I disagree, please read thru the Q&A's here: http://www.immigration-law.com/Visa Retrogression Q&A.html for instance Q27 and Q28
 
sotiredofwaiting said:
I disagree, please read thru the Q&A's here: http://www.immigration-law.com/Visa Retrogression Q&A.html for instance Q27 and Q28

What ever I mentioned is right, not contracts with the QA.

If employer wd 140 before 6 months, the first employee got scrd. The second one will get. If withdrawal is after 6 months first one (If he used AC21) is safe, the second one is scrd, unless second one escapes from loop hole.

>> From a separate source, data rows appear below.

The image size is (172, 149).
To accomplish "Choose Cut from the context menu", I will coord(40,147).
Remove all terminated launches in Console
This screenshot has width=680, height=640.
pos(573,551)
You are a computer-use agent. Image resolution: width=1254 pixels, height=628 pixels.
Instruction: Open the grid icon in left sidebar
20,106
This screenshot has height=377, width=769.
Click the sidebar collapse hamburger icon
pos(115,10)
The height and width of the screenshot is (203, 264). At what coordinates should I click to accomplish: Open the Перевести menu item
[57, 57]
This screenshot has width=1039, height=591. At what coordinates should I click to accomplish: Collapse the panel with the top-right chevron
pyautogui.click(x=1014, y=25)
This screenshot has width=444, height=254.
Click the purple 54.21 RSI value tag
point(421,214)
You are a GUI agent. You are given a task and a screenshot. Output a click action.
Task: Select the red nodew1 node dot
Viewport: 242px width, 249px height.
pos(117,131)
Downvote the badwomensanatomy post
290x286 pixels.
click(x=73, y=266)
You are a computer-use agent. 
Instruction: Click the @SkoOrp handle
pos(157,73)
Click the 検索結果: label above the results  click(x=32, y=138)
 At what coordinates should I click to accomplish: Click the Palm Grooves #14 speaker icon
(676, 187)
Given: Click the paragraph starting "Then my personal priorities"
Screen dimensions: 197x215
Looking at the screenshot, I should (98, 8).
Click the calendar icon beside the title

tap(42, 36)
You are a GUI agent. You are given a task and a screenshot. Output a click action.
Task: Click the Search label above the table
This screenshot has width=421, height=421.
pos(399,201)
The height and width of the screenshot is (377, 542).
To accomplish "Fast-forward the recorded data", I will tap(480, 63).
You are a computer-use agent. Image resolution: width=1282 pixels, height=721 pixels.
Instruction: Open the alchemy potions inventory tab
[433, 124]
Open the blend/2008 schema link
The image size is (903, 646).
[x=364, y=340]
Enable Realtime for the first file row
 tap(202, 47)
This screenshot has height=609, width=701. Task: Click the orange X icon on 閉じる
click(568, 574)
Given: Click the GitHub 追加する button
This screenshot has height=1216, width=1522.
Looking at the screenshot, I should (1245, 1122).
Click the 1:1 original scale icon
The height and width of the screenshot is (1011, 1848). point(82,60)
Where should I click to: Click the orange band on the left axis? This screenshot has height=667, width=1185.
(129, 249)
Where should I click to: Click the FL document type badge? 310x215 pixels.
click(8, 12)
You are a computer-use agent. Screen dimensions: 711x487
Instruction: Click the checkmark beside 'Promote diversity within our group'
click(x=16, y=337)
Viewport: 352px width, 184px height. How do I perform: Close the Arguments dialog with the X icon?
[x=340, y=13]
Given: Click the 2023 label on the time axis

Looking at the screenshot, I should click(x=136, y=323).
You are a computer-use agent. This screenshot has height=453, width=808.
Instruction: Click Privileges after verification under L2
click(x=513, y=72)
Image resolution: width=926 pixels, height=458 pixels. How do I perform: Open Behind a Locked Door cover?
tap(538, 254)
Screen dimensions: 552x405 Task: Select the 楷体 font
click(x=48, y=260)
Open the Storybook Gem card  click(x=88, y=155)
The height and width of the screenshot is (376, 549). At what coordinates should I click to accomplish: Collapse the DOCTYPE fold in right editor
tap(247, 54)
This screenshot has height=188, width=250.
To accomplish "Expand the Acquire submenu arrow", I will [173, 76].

In either case only one GC is officially issued.
 
unitednations said:
if employer/lawyers plan correctly, more then one person can get greencard on the same labor.

Yes thats correct... and many are doing it.
The favourable winds that makes the sail even better are retrogression, concurrent filing, faster 140 approval and many guys willing to pay for a earlier PD... PERM who cares

As long as the guy with the original labor does not get 485 approved --- an employer can hatch in any number of guys with the same labor. The retrogression has given them chance to squeese in more guys. The only thing they need now is -- ability to file 485 even when retrogressed. If this get passed -- they can chuck a guy out as soon as 140 is approved and get a new guy in -- without waiting for additional 180 days.

Let them do whatevery they want --- I do not care about the games -- an sub labor guy should not get the earlier PD.. thats what I thought should be good.

But this will stay.
 
Used same labour for multiple people.

Employees/Attoney using brains and reclaiming the old labor to there benefits --- is little better than this ...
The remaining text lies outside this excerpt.